(Stored records)
+---+
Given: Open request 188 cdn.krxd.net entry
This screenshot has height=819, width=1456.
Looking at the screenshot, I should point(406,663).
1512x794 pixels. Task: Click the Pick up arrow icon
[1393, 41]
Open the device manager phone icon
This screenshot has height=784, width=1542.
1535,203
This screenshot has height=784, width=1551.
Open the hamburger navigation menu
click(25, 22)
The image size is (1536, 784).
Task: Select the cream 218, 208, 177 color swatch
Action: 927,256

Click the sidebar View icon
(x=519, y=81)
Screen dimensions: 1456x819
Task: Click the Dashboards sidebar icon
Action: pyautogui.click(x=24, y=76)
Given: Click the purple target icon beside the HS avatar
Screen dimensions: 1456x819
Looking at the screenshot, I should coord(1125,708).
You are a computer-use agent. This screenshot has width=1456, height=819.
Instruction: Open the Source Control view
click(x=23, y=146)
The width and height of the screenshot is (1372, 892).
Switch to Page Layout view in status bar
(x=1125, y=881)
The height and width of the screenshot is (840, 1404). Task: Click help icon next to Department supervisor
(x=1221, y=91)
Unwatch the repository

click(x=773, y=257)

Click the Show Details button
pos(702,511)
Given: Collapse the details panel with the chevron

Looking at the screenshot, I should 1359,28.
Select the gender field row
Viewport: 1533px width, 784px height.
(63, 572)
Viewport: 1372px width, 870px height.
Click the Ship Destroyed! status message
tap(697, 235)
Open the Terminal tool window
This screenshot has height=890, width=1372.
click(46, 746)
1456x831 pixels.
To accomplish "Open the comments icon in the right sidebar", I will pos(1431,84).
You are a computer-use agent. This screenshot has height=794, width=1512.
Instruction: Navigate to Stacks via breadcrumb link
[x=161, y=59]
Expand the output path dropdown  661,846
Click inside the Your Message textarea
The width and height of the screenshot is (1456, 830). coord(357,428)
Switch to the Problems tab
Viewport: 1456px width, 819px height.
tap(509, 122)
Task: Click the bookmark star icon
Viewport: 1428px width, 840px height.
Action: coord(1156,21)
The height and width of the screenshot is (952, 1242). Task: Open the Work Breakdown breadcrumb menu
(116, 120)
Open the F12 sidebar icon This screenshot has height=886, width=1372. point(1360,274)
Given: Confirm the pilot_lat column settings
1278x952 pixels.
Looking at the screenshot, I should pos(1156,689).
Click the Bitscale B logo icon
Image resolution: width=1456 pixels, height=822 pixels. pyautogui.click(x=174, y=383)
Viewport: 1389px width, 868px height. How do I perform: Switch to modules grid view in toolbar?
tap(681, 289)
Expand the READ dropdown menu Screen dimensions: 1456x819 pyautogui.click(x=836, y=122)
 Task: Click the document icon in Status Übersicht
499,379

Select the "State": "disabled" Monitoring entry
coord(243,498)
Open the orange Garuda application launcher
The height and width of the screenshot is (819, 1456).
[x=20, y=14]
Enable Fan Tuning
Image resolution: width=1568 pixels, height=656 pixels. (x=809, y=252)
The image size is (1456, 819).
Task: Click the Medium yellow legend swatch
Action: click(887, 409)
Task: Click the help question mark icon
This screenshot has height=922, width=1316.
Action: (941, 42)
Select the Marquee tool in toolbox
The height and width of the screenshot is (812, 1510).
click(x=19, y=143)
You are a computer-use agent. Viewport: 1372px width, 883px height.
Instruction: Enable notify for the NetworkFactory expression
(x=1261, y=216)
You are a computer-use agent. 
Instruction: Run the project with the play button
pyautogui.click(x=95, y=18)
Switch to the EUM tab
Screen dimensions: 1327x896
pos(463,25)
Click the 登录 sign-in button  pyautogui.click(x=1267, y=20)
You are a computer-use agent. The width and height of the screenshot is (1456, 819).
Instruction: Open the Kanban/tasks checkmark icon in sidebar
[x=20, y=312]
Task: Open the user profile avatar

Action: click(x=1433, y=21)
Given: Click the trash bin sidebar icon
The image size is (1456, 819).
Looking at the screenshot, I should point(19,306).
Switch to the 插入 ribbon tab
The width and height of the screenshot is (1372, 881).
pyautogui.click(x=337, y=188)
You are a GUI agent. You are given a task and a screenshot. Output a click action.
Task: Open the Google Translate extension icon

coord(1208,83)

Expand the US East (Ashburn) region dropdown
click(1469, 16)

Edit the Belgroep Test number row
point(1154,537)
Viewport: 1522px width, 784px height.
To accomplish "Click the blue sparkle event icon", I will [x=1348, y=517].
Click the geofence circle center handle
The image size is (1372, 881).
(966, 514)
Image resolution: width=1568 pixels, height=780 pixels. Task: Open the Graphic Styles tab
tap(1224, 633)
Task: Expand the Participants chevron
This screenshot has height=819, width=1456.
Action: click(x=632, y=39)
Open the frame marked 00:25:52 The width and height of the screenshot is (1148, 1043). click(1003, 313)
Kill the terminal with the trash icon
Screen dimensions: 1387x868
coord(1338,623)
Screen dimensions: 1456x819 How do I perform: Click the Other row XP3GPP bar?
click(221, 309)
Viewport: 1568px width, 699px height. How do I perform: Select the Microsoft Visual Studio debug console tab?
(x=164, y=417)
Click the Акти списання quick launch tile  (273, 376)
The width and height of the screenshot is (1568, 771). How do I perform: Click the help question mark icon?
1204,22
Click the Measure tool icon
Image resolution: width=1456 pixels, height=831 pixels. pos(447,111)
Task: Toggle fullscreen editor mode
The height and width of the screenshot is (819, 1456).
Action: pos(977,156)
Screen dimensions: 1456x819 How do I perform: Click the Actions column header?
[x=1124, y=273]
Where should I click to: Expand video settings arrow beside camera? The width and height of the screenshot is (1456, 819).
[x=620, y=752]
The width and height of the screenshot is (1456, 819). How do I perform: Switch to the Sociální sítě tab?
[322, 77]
+---+
_Required action_
The reply should contain all of the entries exactly as shown above.

_Response to this exercise_
Given: Open request 188 cdn.krxd.net entry
This screenshot has height=819, width=1456.
Looking at the screenshot, I should point(406,663).
1512x794 pixels. Task: Click the Pick up arrow icon
[1393, 41]
Open the device manager phone icon
This screenshot has height=784, width=1542.
1535,203
This screenshot has height=784, width=1551.
Open the hamburger navigation menu
click(25, 22)
The image size is (1536, 784).
Task: Select the cream 218, 208, 177 color swatch
Action: 927,256

Click the sidebar View icon
(x=519, y=81)
Screen dimensions: 1456x819
Task: Click the Dashboards sidebar icon
Action: pyautogui.click(x=24, y=76)
Given: Click the purple target icon beside the HS avatar
Screen dimensions: 1456x819
Looking at the screenshot, I should coord(1125,708).
You are a computer-use agent. This screenshot has width=1456, height=819.
Instruction: Open the Source Control view
click(x=23, y=146)
The width and height of the screenshot is (1372, 892).
Switch to Page Layout view in status bar
(x=1125, y=881)
The height and width of the screenshot is (840, 1404). Task: Click help icon next to Department supervisor
(x=1221, y=91)
Unwatch the repository

click(x=773, y=257)

Click the Show Details button
pos(702,511)
Given: Collapse the details panel with the chevron

Looking at the screenshot, I should 1359,28.
Select the gender field row
Viewport: 1533px width, 784px height.
(63, 572)
Viewport: 1372px width, 870px height.
Click the Ship Destroyed! status message
tap(697, 235)
Open the Terminal tool window
This screenshot has height=890, width=1372.
click(46, 746)
1456x831 pixels.
To accomplish "Open the comments icon in the right sidebar", I will pos(1431,84).
You are a computer-use agent. This screenshot has height=794, width=1512.
Instruction: Navigate to Stacks via breadcrumb link
[x=161, y=59]
Expand the output path dropdown  661,846
Click inside the Your Message textarea
The width and height of the screenshot is (1456, 830). coord(357,428)
Switch to the Problems tab
Viewport: 1456px width, 819px height.
tap(509, 122)
Task: Click the bookmark star icon
Viewport: 1428px width, 840px height.
Action: coord(1156,21)
The height and width of the screenshot is (952, 1242). Task: Open the Work Breakdown breadcrumb menu
(116, 120)
Open the F12 sidebar icon This screenshot has height=886, width=1372. point(1360,274)
Given: Confirm the pilot_lat column settings
1278x952 pixels.
Looking at the screenshot, I should pos(1156,689).
Click the Bitscale B logo icon
Image resolution: width=1456 pixels, height=822 pixels. pyautogui.click(x=174, y=383)
Viewport: 1389px width, 868px height. How do I perform: Switch to modules grid view in toolbar?
tap(681, 289)
Expand the READ dropdown menu Screen dimensions: 1456x819 pyautogui.click(x=836, y=122)
 Task: Click the document icon in Status Übersicht
499,379

Select the "State": "disabled" Monitoring entry
coord(243,498)
Open the orange Garuda application launcher
The height and width of the screenshot is (819, 1456).
[x=20, y=14]
Enable Fan Tuning
Image resolution: width=1568 pixels, height=656 pixels. (x=809, y=252)
The image size is (1456, 819).
Task: Click the Medium yellow legend swatch
Action: click(887, 409)
Task: Click the help question mark icon
This screenshot has height=922, width=1316.
Action: (941, 42)
Select the Marquee tool in toolbox
The height and width of the screenshot is (812, 1510).
click(x=19, y=143)
You are a computer-use agent. Viewport: 1372px width, 883px height.
Instruction: Enable notify for the NetworkFactory expression
(x=1261, y=216)
You are a computer-use agent. 
Instruction: Run the project with the play button
pyautogui.click(x=95, y=18)
Switch to the EUM tab
Screen dimensions: 1327x896
pos(463,25)
Click the 登录 sign-in button  pyautogui.click(x=1267, y=20)
You are a computer-use agent. The width and height of the screenshot is (1456, 819).
Instruction: Open the Kanban/tasks checkmark icon in sidebar
[x=20, y=312]
Task: Open the user profile avatar

Action: click(x=1433, y=21)
Given: Click the trash bin sidebar icon
The image size is (1456, 819).
Looking at the screenshot, I should point(19,306).
Switch to the 插入 ribbon tab
The width and height of the screenshot is (1372, 881).
pyautogui.click(x=337, y=188)
You are a GUI agent. You are given a task and a screenshot. Output a click action.
Task: Open the Google Translate extension icon

coord(1208,83)

Expand the US East (Ashburn) region dropdown
click(1469, 16)

Edit the Belgroep Test number row
point(1154,537)
Viewport: 1522px width, 784px height.
To accomplish "Click the blue sparkle event icon", I will [x=1348, y=517].
Click the geofence circle center handle
The image size is (1372, 881).
(966, 514)
Image resolution: width=1568 pixels, height=780 pixels. Task: Open the Graphic Styles tab
tap(1224, 633)
Task: Expand the Participants chevron
This screenshot has height=819, width=1456.
Action: click(x=632, y=39)
Open the frame marked 00:25:52 The width and height of the screenshot is (1148, 1043). click(1003, 313)
Kill the terminal with the trash icon
Screen dimensions: 1387x868
coord(1338,623)
Screen dimensions: 1456x819 How do I perform: Click the Other row XP3GPP bar?
click(221, 309)
Viewport: 1568px width, 699px height. How do I perform: Select the Microsoft Visual Studio debug console tab?
(x=164, y=417)
Click the Акти списання quick launch tile  (273, 376)
The width and height of the screenshot is (1568, 771). How do I perform: Click the help question mark icon?
1204,22
Click the Measure tool icon
Image resolution: width=1456 pixels, height=831 pixels. pos(447,111)
Task: Toggle fullscreen editor mode
The height and width of the screenshot is (819, 1456).
Action: pos(977,156)
Screen dimensions: 1456x819 How do I perform: Click the Actions column header?
[x=1124, y=273]
Where should I click to: Expand video settings arrow beside camera? The width and height of the screenshot is (1456, 819).
[x=620, y=752]
The width and height of the screenshot is (1456, 819). How do I perform: Switch to the Sociální sítě tab?
[322, 77]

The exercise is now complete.